━━━ Provided data ━━━

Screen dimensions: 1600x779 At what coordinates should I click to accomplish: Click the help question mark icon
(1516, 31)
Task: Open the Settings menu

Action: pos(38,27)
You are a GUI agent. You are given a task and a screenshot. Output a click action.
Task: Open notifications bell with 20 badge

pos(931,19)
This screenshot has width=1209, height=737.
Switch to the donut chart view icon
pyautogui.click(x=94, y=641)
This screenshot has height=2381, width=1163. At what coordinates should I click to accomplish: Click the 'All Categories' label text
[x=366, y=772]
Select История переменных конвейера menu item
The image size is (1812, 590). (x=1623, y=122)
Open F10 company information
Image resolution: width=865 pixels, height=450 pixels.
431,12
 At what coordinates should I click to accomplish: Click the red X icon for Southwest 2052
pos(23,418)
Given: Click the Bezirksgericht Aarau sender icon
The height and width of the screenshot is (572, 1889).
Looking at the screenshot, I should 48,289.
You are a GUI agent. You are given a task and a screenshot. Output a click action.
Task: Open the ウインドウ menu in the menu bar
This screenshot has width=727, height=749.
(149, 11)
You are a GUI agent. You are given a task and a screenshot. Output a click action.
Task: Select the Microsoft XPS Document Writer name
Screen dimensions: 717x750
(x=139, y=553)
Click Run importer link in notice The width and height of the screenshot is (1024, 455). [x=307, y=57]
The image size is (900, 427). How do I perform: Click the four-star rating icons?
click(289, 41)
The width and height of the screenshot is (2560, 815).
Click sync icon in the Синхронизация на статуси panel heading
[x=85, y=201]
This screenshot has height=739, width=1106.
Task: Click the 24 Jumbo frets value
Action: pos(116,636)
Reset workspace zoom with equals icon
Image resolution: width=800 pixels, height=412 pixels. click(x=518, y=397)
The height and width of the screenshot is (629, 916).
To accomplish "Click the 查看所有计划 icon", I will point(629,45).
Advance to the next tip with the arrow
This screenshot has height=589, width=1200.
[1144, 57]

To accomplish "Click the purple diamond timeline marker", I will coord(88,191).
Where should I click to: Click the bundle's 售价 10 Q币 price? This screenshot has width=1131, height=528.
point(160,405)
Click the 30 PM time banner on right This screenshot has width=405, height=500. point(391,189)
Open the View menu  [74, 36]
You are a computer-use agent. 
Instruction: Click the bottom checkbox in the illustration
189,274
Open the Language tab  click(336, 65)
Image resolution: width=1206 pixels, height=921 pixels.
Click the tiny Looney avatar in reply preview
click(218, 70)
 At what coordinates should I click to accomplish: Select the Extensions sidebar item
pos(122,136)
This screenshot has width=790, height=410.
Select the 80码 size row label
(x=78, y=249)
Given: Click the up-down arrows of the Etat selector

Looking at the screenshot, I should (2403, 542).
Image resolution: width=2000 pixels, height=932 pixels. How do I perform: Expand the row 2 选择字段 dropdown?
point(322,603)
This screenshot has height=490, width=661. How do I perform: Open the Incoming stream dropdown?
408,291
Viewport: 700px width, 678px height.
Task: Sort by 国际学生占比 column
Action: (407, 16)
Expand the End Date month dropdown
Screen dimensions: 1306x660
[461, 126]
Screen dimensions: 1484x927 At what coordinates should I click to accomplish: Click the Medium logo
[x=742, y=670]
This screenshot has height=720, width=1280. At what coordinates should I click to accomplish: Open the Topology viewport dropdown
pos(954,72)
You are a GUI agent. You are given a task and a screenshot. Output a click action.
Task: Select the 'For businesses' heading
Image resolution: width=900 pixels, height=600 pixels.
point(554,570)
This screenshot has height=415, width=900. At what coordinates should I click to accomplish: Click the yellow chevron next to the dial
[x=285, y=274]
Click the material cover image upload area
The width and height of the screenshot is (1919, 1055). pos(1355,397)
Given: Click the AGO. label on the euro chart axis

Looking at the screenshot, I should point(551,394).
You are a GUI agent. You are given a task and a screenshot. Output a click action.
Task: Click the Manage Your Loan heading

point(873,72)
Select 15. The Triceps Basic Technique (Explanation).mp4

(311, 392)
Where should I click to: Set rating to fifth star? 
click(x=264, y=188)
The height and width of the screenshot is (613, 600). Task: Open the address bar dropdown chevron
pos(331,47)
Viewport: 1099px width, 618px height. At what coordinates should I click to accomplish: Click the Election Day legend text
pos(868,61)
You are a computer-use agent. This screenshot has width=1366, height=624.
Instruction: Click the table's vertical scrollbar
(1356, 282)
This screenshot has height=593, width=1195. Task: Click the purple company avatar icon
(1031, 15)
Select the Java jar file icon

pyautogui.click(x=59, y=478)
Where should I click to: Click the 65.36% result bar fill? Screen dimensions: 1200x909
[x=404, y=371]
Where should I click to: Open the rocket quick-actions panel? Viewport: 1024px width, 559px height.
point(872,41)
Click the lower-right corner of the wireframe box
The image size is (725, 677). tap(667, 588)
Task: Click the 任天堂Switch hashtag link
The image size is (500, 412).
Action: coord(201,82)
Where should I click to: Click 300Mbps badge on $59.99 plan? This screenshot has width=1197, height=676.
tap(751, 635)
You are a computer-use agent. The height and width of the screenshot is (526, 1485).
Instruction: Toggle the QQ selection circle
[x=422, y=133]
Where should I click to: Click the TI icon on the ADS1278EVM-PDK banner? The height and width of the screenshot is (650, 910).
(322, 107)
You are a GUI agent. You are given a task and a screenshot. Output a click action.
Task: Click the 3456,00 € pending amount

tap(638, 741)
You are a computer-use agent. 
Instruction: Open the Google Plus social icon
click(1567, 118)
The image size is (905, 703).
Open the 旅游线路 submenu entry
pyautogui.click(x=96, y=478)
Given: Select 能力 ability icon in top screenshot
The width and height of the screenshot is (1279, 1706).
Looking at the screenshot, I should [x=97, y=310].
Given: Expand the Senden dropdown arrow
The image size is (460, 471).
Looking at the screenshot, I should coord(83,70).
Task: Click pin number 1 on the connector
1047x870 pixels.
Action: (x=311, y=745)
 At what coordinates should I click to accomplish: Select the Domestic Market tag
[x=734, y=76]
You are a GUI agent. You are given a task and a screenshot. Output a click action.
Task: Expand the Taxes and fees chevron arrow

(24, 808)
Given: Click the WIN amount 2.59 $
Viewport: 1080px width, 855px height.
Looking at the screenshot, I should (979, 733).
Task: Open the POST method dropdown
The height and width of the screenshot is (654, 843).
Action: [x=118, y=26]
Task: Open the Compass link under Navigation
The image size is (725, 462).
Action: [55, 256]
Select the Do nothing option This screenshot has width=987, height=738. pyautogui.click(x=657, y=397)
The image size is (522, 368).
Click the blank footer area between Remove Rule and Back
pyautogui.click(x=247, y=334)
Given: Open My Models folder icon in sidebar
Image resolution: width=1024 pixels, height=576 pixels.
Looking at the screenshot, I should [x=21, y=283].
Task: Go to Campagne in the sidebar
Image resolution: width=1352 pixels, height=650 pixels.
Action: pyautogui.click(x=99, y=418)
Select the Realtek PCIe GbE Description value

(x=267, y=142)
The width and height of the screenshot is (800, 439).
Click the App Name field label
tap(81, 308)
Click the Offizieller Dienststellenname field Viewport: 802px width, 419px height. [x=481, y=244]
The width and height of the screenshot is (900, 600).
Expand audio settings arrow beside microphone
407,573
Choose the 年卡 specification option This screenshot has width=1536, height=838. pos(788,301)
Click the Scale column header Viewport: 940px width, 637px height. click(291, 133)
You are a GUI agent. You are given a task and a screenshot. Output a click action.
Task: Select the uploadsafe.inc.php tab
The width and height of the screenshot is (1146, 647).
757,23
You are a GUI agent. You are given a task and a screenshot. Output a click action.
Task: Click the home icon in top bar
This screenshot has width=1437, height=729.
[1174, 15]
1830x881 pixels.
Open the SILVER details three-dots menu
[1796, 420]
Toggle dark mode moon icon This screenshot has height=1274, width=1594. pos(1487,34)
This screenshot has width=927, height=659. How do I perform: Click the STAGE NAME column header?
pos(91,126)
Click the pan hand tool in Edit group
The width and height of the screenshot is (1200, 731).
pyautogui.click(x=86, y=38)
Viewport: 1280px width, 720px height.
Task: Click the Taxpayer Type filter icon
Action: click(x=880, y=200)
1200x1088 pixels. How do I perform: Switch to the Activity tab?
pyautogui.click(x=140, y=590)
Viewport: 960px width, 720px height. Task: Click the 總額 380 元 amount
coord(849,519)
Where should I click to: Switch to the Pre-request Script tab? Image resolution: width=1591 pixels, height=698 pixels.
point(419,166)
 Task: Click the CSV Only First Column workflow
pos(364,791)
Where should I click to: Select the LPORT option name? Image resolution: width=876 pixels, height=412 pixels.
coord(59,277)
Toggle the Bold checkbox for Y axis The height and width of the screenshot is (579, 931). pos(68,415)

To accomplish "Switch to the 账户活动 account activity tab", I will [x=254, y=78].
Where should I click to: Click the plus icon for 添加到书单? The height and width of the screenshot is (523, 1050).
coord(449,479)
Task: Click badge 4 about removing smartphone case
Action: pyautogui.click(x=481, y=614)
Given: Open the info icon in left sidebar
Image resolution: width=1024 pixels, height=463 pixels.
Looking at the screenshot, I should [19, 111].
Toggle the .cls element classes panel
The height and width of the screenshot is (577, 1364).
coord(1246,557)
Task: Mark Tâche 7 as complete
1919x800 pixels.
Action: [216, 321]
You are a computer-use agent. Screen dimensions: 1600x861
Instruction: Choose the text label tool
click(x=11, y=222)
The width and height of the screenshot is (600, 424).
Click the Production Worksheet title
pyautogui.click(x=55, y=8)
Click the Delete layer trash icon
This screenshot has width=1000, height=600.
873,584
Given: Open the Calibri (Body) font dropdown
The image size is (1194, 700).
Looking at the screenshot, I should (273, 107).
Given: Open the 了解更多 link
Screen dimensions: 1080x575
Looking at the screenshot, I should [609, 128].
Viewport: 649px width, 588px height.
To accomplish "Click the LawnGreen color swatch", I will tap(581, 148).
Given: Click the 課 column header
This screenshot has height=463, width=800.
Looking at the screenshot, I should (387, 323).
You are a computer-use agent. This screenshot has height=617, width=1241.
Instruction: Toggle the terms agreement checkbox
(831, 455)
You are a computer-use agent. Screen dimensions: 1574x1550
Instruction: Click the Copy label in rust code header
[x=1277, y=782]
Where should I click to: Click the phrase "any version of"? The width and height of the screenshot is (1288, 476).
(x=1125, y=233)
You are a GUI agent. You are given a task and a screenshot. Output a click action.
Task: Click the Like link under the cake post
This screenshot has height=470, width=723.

━━━

Task directions: Where does the string "under" appear in the records? Copy every line that holds it.

Solved problem:
Task: Open the Compass link under Navigation
Task: Click the Like link under the cake post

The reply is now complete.